[Exercise details] In the records that follow, locate every line with "number" and extract it.

---+---

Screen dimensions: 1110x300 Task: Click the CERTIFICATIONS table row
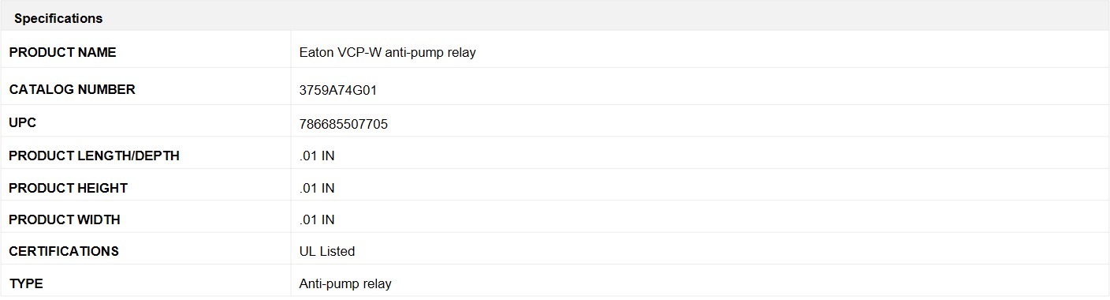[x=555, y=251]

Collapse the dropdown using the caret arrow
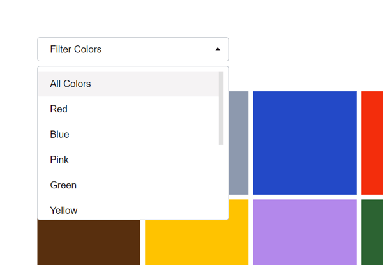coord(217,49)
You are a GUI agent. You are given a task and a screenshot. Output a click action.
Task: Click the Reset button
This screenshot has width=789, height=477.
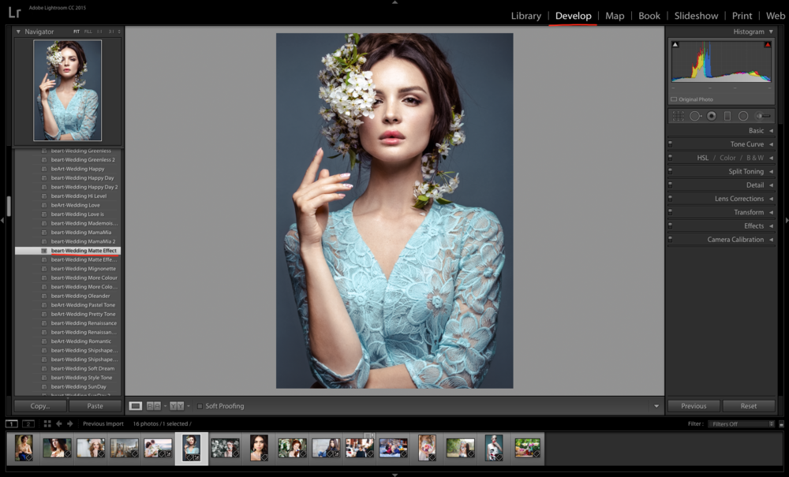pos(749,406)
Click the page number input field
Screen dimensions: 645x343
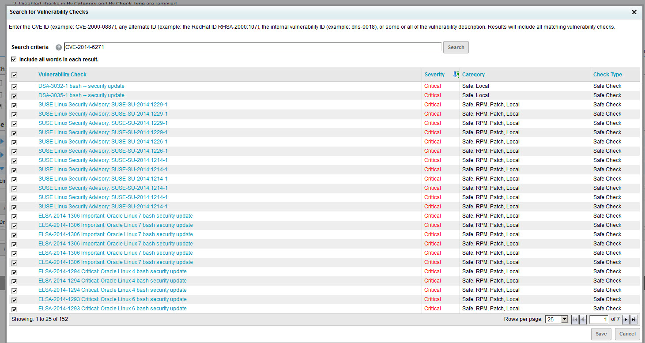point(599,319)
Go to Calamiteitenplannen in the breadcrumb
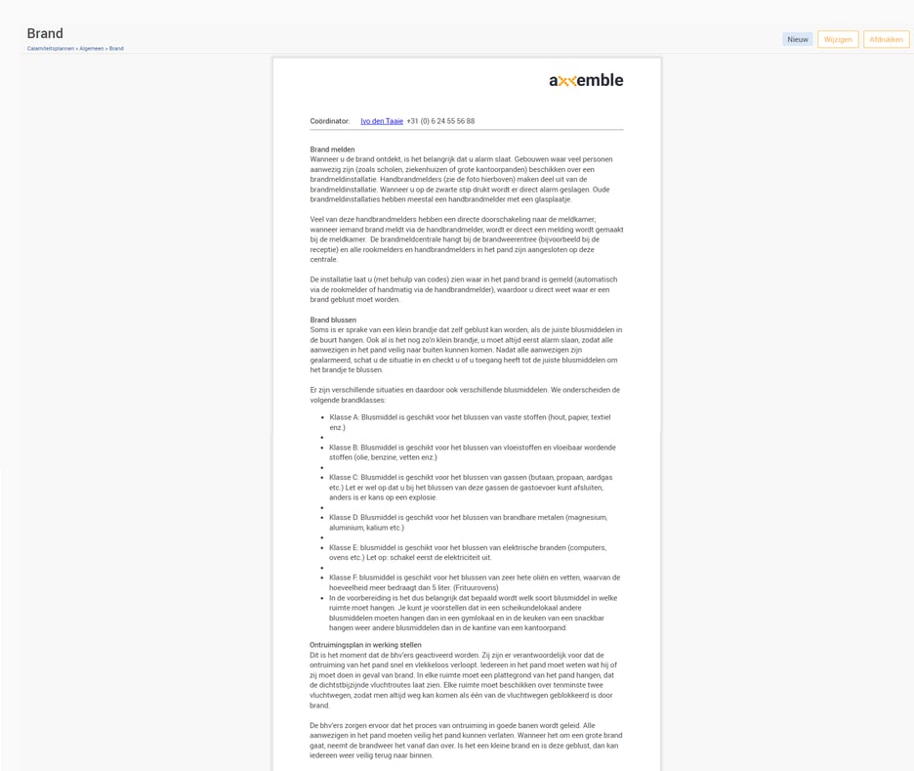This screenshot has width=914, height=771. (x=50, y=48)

---+---

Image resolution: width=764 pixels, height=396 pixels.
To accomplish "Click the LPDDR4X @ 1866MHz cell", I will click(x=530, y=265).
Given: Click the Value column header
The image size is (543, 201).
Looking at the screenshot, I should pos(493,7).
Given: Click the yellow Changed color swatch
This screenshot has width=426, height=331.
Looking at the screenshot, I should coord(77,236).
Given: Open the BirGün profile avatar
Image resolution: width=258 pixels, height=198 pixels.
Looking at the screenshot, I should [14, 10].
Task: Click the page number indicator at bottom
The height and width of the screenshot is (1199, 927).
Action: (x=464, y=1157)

---+---

[Answer to this problem]
Click the page number input field
Task: Click the page number indicator at bottom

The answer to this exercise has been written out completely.